Book How to be Evangelical Without Being Conservative

Download or read book How to be Evangelical Without Being Conservative written by Roger E. Olson and published by Zondervan. This book was released on 2008 with total page 212 pages. Available in PDF, EPUB and Kindle. Book excerpt: In recent years the American media have portrayed the evangelical movement as a conservative force in society equating it with fundamentalism. Many people equate evangelical Christianity with conservatism in religion, politics, theology and social attitudes. But is this the whole story of evangelicalism? Roger Olson's new book sets forth evidence that the link between evangelicalism and conservatism has not always been as strong as it is today in the popular mind. Olson shows how contemporary

Book Jesus and John Wayne  How White Evangelicals Corrupted a Faith and Fractured a Nation

Download or read book Jesus and John Wayne How White Evangelicals Corrupted a Faith and Fractured a Nation written by Kristin Kobes Du Mez and published by Liveright Publishing. This book was released on 2020-06-23 with total page 384 pages. Available in PDF, EPUB and Kindle. Book excerpt: NEW YORK TIMES BESTSELLER The “paradigm-influencing” book (Christianity Today) that is fundamentally transforming our understanding of white evangelicalism in America. Jesus and John Wayne is a sweeping, revisionist history of the last seventy-five years of white evangelicalism, revealing how evangelicals have worked to replace the Jesus of the Gospels with an idol of rugged masculinity and Christian nationalism—or in the words of one modern chaplain, with “a spiritual badass.” As acclaimed scholar Kristin Du Mez explains, the key to understanding this transformation is to recognize the centrality of popular culture in contemporary American evangelicalism. Many of today’s evangelicals might not be theologically astute, but they know their VeggieTales, they’ve read John Eldredge’s Wild at Heart, and they learned about purity before they learned about sex—and they have a silver ring to prove it. Evangelical books, films, music, clothing, and merchandise shape the beliefs of millions. And evangelical culture is teeming with muscular heroes—mythical warriors and rugged soldiers, men like Oliver North, Ronald Reagan, Mel Gibson, and the Duck Dynasty clan, who assert white masculine power in defense of “Christian America.” Chief among these evangelical legends is John Wayne, an icon of a lost time when men were uncowed by political correctness, unafraid to tell it like it was, and did what needed to be done.

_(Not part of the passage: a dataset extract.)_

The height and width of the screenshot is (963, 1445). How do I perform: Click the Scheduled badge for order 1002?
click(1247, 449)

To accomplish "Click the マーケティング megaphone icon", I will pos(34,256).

Challenging the commonly held assumption that the “moral majority” backed Donald Trump in 2016 and 2020 for purely pragmatic reasons, Du Mez reveals that Trump in fact represented the fulfillment, rather than the betrayal, of white evangelicals’ most deeply held values: patriarchy, authoritarian rule, aggressive foreign policy, fear of Islam, ambivalence toward #MeToo, and opposition to Black Lives Matter and the LGBTQ community. A much-needed reexamination of perhaps the most influential subculture in this country, Jesus and John Wayne shows that, far from adhering to biblical principles, modern white evangelicals have remade their faith, with enduring consequences for all Americans.